§ **EXERCISE REQUIREMENTS**
Turn the lines below into a numbered list, omitting any blank lines.

§ **PROVIDED RECORDS**
* * * * * * * * *
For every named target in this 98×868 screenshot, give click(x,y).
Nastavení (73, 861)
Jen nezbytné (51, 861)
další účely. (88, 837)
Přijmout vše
* * * * * * * * *
§ **THE OUTPUT**
1. For every named target in this 98×868 screenshot, give click(x,y).
2. Nastavení (73, 861)
3. Jen nezbytné (51, 861)
4. další účely. (88, 837)
5. Přijmout vše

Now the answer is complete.